Conferences and IETF have different goals.
Correctness is a part of conferences too; consensus not as much, but ADs
applying their personal feedback is not consensus.
ADs apply their personal feedback out of the need for closure;
it's also not clear that an AD's personal feedback is worse than
a conference reviewer's personal feedback. A conference reviewer
might not get to veto a paper, but an AD's DISCUSS isn't a veto
2. IESG's scaling problems are a direct result of low-quality output
from working groups, and we can't do much to address that problem
by changing how IESG works.
IESG's scaling problems are also a result of taking on too much personal
responsibility to provide individual feedback rather than to delegate.
No, that is a symptom. The problem with ADs providing individual
feedback is exacerbated by working groups reaching the point of
exhaustion before they get significant external review and generally
being unwilling to accept significant changes at that point.

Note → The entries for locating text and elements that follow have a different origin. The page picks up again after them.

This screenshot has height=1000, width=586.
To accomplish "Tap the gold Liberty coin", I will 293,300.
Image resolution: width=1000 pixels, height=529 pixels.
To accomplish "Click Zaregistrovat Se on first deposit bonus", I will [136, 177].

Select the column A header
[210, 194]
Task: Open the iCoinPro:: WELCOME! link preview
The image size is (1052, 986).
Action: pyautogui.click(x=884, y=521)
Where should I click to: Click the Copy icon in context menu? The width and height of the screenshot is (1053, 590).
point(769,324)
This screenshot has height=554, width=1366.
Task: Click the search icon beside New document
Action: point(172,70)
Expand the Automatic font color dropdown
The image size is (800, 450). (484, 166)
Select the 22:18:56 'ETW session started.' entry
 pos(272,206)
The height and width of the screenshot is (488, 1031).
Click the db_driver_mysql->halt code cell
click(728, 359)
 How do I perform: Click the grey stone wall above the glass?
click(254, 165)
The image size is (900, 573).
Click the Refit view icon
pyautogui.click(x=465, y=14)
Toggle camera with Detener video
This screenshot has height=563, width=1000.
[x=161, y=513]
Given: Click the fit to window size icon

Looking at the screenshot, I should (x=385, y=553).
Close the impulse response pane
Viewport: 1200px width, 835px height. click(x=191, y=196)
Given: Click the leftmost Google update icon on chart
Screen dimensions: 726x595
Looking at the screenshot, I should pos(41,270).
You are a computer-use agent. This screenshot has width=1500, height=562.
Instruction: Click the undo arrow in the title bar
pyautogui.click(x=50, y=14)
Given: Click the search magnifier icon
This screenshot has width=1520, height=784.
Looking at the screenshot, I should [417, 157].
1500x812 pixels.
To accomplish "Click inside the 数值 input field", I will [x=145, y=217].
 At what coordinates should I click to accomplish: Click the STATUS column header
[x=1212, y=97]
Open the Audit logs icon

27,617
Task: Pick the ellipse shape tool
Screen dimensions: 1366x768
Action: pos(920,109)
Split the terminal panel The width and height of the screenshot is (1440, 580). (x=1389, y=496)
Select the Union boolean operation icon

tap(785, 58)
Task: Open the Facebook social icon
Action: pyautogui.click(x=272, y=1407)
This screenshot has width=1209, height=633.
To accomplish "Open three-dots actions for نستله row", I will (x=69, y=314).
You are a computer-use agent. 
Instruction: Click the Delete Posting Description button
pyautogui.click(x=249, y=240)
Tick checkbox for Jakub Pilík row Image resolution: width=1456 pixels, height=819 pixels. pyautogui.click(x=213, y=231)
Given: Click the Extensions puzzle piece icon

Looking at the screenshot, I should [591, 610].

Delegating the reviews won't solve the exhaustion/denial problem, it
will just add delay.
3. I don't think we can make IESG significantly larger, I don't think
we can dispense with final document review and keep document quality
up, and I don't think that additional reviewers can signficantly
relieve IESG of the need to do final review. I do think that
additional reviewers could be very valuable in giving WGs feedback from
early drafts, keeping them on the right track, and keeping IESG
informed about the status of the WGs. I also think that a document
that has enjoyed such review and feedback throughout its life cycle
will be much easier for IESG to review, and that (without any changes
to IESG's organization or process) it will be harder for IESG to reject
such documents without sound technical justification.
All conjectures ;-)
All informed by several years of experience, including 4 years on IESG.
(which you will probably want to dismiss as mere bias :)
The issue isn't whether there's sound technical justification, but
whether things get held up until that's addressed, even with ongoing
review and feedback from other WGs.
We either need to make the IESG larger (real or virtual by delegation)
or make their work smaller (by encouraging feedback to be directional -
as in 'take to WG X' - rather than technical review).
Having WGs produce higher quality output will reduce IESG's workload
and reduce the time spent in final review.
By the time a document reaches IESG, the kind of feedback you
recommend is often too late.
think the primary benefit of additional reviewers is in early review
rather than late review - I think we want the early review both to give
timely feedback and correction to WGs and to give the ADs confidence
that the WGs have stayed on track and done their homework, thus making
the late reviews easier.
I agree, except that I don't see what the purpose of the late reviews
is; IMO, an ADs time is better spent pointing out which WGs might
overlap or have issue with a document than in providing specific
technical criteria for correcting things (unless that WG and the doc
It's to make sure that the document adheres to 2026 criteria before
and one specific response to something you wrote:
We don't believe in kings, and IMO, the IESG have too much king-like
power in the current structure.
Start giving IESG real rough consensus (rather than consensus by
exclusion and/or exhaustion) and real running code (or even
better, convincing analysis that the protocol will work well in the
wild), and they won't feel the need to rule by edict.
That isn't always sufficient. Sometimes they rule to appease
individuals, sometimes that individual is the AD. Either way, there's
more going on than just good protocol design.
I am not saying that ADs will never misuse their power. That's what
the appeals process is for. I'm saying that under the current situation
the vast majority of AD "edicts" (as opposed to directed feedback)
are the result of WGs reaching the point of exhaustion without
producing good designs. Fix that problem and it becomes reasonable to
expect fewer and less onerous AD "edicts" and to push back on those
edicts more often.
I would prefer a bottom up organization that helped us create better,
more coordinated protocols than the top-down one that we have now.
We already have a bottom-up organization. It's because the bottom
is failing to do its job that the top has to play cop.